God’s wrath is drama-free and loving.

God is slow to anger and He will give us ample opportunity to rectify our sin. March 17, He brought my sin to my attention. It wasn’t until April 6, 2021 when my sin had become a full fledge drama and I wasn’t even present to play a role. I had business to attend to and it had nothing to do with anyone else. It was between me and God. He was willing to forgive me for my sin, but I needed to work for it.

It is a process and it involves our hearts. We need to truly want salvation. It is about changing our hearts, not just our mind. That is where Jesus shows up. His example of laying down his life for our sins. Easter weekend 2021 is when these changes took place in my life. I have a heart changed by Christ. I was given a second chance and will not forsaken that relationship.

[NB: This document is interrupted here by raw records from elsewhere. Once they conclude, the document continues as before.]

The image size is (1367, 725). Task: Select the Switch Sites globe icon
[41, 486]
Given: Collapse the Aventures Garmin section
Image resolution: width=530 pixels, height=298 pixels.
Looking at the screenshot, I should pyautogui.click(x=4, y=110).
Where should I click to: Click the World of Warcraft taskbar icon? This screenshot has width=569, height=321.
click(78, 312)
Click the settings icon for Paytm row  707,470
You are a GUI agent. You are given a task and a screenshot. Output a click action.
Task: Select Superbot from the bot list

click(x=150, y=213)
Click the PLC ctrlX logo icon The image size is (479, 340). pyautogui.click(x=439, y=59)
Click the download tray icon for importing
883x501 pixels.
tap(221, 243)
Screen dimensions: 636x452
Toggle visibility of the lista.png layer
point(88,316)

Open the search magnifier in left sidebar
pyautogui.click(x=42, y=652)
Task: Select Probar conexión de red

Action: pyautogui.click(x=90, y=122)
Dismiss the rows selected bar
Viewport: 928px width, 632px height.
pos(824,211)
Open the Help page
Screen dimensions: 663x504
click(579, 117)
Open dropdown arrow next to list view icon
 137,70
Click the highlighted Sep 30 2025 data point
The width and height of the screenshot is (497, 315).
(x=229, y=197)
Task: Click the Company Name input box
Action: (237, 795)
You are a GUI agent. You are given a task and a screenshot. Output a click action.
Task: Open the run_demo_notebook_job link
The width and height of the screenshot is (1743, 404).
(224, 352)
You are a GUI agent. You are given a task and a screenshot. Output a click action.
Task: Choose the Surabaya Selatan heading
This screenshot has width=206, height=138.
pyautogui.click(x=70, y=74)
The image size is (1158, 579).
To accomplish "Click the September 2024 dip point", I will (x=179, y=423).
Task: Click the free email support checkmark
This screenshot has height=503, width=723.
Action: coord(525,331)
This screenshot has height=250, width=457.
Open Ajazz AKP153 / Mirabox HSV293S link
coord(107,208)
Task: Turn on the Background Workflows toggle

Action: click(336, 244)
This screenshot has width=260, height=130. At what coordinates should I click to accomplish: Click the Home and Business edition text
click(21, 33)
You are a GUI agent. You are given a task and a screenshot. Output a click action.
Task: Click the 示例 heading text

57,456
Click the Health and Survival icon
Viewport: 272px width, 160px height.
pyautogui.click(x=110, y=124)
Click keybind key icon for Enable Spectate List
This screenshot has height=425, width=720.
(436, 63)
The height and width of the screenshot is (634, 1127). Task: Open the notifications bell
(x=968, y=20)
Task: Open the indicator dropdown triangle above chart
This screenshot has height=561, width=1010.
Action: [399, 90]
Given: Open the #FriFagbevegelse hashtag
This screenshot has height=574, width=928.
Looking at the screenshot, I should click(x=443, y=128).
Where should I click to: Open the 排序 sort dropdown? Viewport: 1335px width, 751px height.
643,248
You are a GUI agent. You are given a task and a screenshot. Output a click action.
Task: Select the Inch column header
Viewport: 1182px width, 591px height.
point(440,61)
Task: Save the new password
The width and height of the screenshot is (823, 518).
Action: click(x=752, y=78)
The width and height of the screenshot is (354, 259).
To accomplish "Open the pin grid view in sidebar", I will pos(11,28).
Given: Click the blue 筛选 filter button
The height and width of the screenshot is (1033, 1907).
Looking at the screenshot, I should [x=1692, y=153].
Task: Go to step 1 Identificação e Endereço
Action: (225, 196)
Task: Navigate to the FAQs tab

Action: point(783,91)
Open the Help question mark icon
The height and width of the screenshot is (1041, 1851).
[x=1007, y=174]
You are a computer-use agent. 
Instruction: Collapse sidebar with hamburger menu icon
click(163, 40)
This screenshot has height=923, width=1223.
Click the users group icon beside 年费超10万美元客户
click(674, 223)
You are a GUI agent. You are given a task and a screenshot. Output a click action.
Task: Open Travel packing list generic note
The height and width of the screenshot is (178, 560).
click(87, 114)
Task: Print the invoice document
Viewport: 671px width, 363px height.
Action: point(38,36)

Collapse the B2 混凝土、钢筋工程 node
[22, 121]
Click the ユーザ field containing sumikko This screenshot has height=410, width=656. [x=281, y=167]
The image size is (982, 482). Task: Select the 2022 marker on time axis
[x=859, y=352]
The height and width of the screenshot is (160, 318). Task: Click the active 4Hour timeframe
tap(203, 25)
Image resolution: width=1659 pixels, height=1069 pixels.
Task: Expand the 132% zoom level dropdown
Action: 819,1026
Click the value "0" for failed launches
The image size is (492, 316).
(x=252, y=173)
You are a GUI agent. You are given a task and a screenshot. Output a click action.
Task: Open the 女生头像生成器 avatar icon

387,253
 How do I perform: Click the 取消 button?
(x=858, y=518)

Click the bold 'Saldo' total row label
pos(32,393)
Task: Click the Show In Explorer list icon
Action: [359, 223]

God’s wrath is revealed when we feel our sin.

Through the eyes of a Christian woman I am starting to see life differently. God chose to love me even after March 17. He offers unconditional, drama-free love. When’s the last time someone offered you that gift?

“And he said to him, ‘You shall love the Lord your God with all your heart and with all your soul and with all you mind. This is the great and first commandment. And a second is like it: You shall love your neighbor as yourself.’”

Matthew 22:37-39 ESV

As humans we will sin and we may not always recognize or accept our sins. Our sins develop further, building resentment and in the end, the result of unresolved problems is wrath. I understand because God used me as an example so I choose to extend the same unconditional love to others. It isn’t always easy, but it’s an ideal to work towards.

The difference between the wrath of the drama queen and God’s wrath.

The wrath of a human is much like a temper tantrum of a child. It’s petty and irrational. It’s usually motivated by our own selfish desires. Greed is a sin which has recently crept into my personal life. Since I have been able to acknowledge this behavior in myself and others I have been able to process the sin of greed.

God’s wrath is provoked by our sin. Where God offer’s us unconditional love, He will test us by our sinful nature. Our sinful choices have the ability to destroy relationships and steal our peace.

What I am witnessing in others is the unresolved sin of greed turning into wrath. The anger is stealing their peace and can have irreversible harm if not dealt with properly. It’s all about perspective. When we are in the midst of emotions dealing with our sin, it is easy for us to rationalize our sinful behavior. God is more interested in how we choose to deal with that sin. If we properly process our anger, then we can avoid God’s wrath.